09:54 AM on 09/14/2010
Fanned and faved. There are very good and perceptive economists out there, but if they do not serve the interests of the financial/corporate elite, it is an extreme long shot that they will ever rise to positions of prominence or get tenure at major universities. Even many so-called "liberal" economists, such as Paul Krugman, are really moderates by the standards of earlier decades. True liberals, like James Galbraith at the University of Texas, have their ideas barely listened to. Economists on the socialist left are not even acknowledged to exist by the leaders of the profession. (In other countries, such as the United Kingdom, the range of "acceptable" economic thought is much broader).
billstewart
Not a micro-biologist
11:50 AM on 09/14/2010
It used to be that Keynesians like Paul Samuelson were the loudest voices, and in some schools it was Marxists. The Chicago school are at least reasonable and facts-driven, because they're trying to actually make money, while the Democrats treat Keynesianism as magic, assuming their deficit spending will do something more useful than Bush's deficit spending.
01:30 PM on 09/14/2010
Interesting...I always saw it the other way around. It seems to me that the Keynsians explain that governments should spend when the private sector is afraid to, as a way to stimulate activity.

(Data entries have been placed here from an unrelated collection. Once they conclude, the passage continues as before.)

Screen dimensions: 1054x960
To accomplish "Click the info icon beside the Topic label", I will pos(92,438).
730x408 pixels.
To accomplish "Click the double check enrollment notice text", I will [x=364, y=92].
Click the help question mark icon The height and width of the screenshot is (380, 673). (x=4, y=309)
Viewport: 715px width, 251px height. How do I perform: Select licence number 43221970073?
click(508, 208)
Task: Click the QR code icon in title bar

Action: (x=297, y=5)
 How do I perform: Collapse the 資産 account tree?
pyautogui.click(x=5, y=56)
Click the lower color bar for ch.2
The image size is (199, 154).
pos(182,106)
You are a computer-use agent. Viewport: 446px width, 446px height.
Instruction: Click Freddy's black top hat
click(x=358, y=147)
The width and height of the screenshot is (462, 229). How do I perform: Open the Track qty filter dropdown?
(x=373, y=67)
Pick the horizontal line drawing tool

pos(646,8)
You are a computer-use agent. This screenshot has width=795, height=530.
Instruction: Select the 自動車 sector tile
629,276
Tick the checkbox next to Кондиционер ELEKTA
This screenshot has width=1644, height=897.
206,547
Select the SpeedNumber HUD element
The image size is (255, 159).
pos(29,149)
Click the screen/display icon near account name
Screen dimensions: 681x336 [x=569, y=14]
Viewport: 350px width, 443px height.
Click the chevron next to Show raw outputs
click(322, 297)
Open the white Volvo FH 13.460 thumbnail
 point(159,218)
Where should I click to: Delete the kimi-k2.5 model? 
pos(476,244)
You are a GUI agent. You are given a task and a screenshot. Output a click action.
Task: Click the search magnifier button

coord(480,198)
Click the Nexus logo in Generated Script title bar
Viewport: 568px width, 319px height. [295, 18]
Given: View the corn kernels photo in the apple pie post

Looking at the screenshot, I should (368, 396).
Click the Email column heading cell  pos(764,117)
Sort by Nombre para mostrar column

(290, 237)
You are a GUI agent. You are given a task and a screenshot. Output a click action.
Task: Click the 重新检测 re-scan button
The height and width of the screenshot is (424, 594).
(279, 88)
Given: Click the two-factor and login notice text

To me, the "Chicago School" always seemed to treat the market as a magical force that corrected for everything. But they've never been able to explain unemployment, except to say that the people are just choosing to be unemployed because they aren't being offered enough money to work.

In reality, there are many working, academic economists from both schools who are using lots of facts to make their arguments. The problem is that the loud, visible economists usually aren't doing research anymore, and they tend to drift away from data-driven conclusions into politics. So we get people arguing in favor of tax cuts for the wealthy, despite the fact that every serious economist says that it is the worst possible way to stimulate economic growth right now.